In this case every GET that reaches the origin server will change the resource.  This scenario is still idempotent.

Oliver uses the phrase “you get the same result”.  Consider a case where you send a DELETE twice to the same resource.  The first response would be 200, the second result could be 404.  This is still idempotent.

When considering idempotency, I find it useful to look at the interaction from the perspective of the client who is making the request.  Does it impact the client whether the request is made once or twice? If the client makes the request twice, does the server do what the client expects?  This is why in RFC 7231 uses the phrase “…considered idempotent if the intended effect on the server…”.  The intention of the client making the request is the key. 

In the scenario where a client is retrieving some information that they will be charged for, the client is going to be pretty upset if they get charged twice because some intermediary glitched and made the GET request twice.  Hence, I wouldn’t use GET for this case. 

Darrel

 

Sent from Surface

[David Captur]

v1 just stands for version 1, as this is something new we're creating. The customer resources already exist, and would be validated against the electoral register. The JSON is used to describe the customer entity....not familiar with the term Hyper Schema. It's a schema.

[David Captur]

The electoral register is an API from the point of view of the restful service, but it is not the only validation which is relevant in this context. I want to expose a generic validate function which, amongst other things, also uses the electoral register.

[David Captur]

It would  definitely be a GET in this, no value is ever changing. Given the same input, you will always have the same output.

[David Captur]

I'm favouring this approach, specifically, the base_uri/validate approach. However, I was thinking of altering it a bit such that the payload would contain the entity to validate and I'd use the parameters control layers of validation.

[Kijana Woodard]

Are you using http://json-schema.org/ or is this something home grown?

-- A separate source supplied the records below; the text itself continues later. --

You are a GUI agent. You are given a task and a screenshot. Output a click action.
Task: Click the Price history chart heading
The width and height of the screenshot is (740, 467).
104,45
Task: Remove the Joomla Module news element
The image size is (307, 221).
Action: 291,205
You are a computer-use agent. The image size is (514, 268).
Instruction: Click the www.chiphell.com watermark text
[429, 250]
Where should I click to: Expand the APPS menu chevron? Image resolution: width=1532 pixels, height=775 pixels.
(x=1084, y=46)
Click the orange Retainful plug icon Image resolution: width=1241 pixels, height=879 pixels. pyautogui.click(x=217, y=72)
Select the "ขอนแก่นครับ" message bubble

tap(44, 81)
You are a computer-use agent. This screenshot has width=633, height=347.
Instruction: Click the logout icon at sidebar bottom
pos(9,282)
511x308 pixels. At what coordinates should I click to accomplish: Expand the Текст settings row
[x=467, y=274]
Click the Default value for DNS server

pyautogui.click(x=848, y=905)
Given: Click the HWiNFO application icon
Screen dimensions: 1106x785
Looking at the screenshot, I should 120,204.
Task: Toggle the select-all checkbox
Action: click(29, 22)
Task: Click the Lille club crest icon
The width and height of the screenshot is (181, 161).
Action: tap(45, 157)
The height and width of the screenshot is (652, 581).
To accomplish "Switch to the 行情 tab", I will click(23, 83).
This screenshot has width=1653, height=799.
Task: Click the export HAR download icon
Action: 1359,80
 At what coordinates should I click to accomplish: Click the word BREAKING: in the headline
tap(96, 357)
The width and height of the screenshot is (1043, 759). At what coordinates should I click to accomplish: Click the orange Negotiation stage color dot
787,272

I would suggest using prior art. 

Fwiw, I would wager most json apis are not using a wire schema of any kind.

So does v1 mean v1 of the customer resource or v1 of the entire api?

Either way, I suggest *not* to use version symbols in this manner.

http://www.infoq.com/articles/roy-fielding-on-versioning

http://librelist.com/browser/hypermedia/2012/3/11/versioning-is-an-anti-pattern-more-info/#19f039b29602481de53da0b22b2e72da

[Kijana Woodard]

If the customer already exists, why does the validate api call need name/id instead of the customer id?

I'm thinking of something like GET customers/123/validation.

After typing that, I'm wonder why whether the customer is valid, invalid [or validity is unknown] isn't a property on the customer resource.

[David Captur]

So far it's something home grown, but I will refer to the resources you kindly supplied. However, I validated what I designed with a number of resources with positive outcomes. I will also see re the versioning. 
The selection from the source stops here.